POLITICA E POTERE
Rocco Cattaneo richiama il gruppo PLR all'unità: "Un appello alla ragione, alla responsabilità e alla discrezione. È stato un pessimo inizio"
Il presidente dopo le esternazioni di Pellanda: "Capisco che qualcuno possa non essere soddisfatto di quanto ottiene quando si forma un nuovo Parlamento. Ma non dobbiamo disperdere il patrimonio di fiducia che abbiamo ottenuto"

BELLINZONA – Quando si forma un nuovo parlamento e ci sono da ripartire posti nelle commissioni e decidere chi lo presiederà è inevitabile che si creino tensioni. E che sul campo rimanga qualche scontento. Giorgio Pellanda, nel suo intervento di oggi, durante l’insediamento del Gran Consiglio, non ha nascosto la sua delusione, anzi, l’ha resa pubblica.

"Sono qui per esprimervi - ha detto - le ragione del mio sconforto per non essere stato scelto dal mio gruppo come futuro presidente del Gran Consiglio. In una nefasta serata di qualche giorno fa, ignaro di strategie poco chiare da parte di alcuni colleghi di gruppo, ho appreso che mi è stato preferito un altro candidato, attraverso una votazione rigorosamente segreta, con la presidenza del partito silente".

Ieri il Mattino è stato facile profeta e non ha perso l’occasione per sparare il titolone a sei colonne – “PLR, notte dei lunghi coltelli in arrivo?” -, perché erano giorni che nell’aria si sentivano lamentele e lagnanze diffuse, e addirittura si ipotizzava che qualcuno avrebbe lanciato di fronte al plenum la candidatura di Pellanda per la futura presidenza.

"Rinuncio - ha spiegato alla fine l’interessato - a dar vita ad una sceneggiata che non giova a nessuno. La popolazione ticinese confrontata con tanti problemi si aspetta ben altro dal Parlamento che non la mia vice presidenza”.

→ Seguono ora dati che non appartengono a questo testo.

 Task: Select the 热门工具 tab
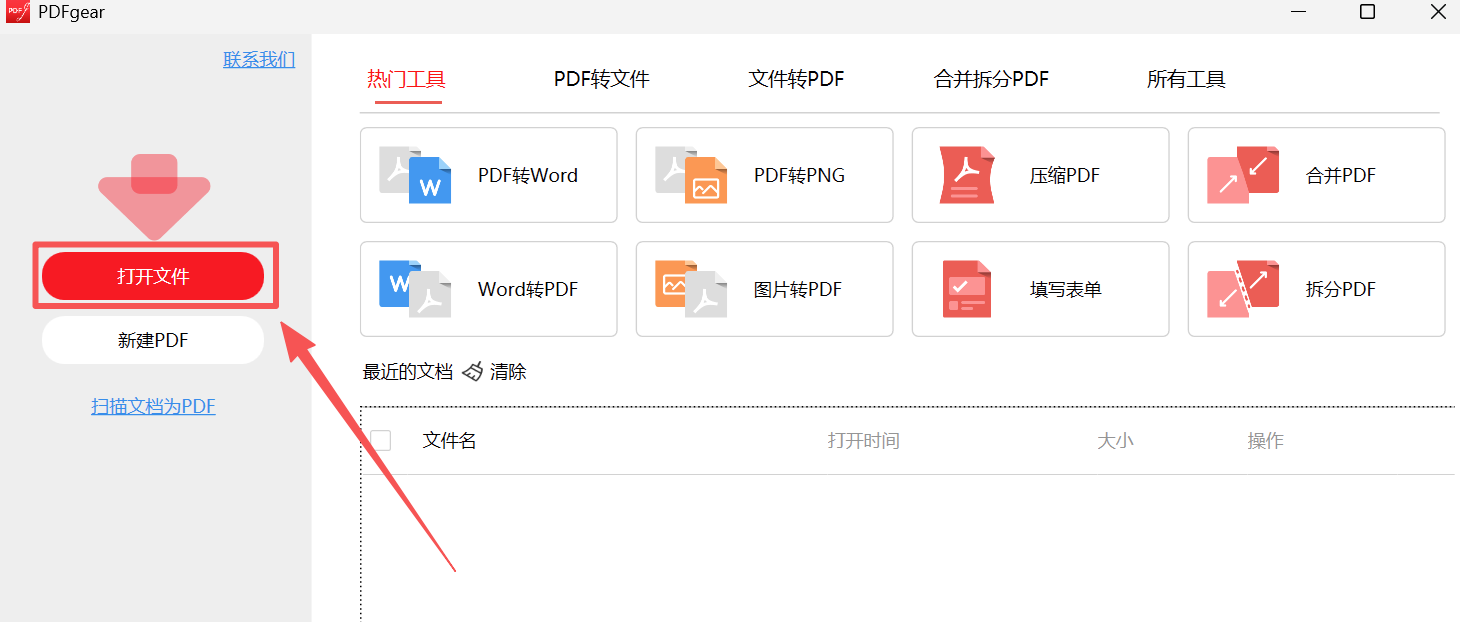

Il presidente del PLR, Rocco Cattaneo, contattato da liberatv, non entra nel merito del discorso del deputato delle Centovalli, al quale per la futura presidenza è stato preferito il bleniese Walter Gianora. Ma lancia un chiaro segnale ai suoi.

“Dopo il buon risultato che abbiamo ottenuto un mese fa dobbiamo lavorare assieme lasciando da parte i rancori. Capisco che qualcuno possa non essere soddisfatto di quanto ottiene quando si forma e si insedia un nuovo Parlamento. Ma a un presidente non possono andar bene questi atteggiamenti. Non diamo un buon esempio a chi ci ha dato il voto e il sostegno e, in generale, a tutti i cittadini. Credo che questo sia stato un pessimo inizio e al gruppo parlamentare rivolgo un forte richiamo alla ragione, alla responsabilità, all’unità e alla discrezione. Altrimenti rischiamo di compromettere il patrimonio di fiducia che abbiamo ottenuto dagli elettori. Bisogna lavorare e non recriminare, e lo dico anche pensando al prossimo importante appuntamento con le urne, quello di ottobre, per le elezioni federali”.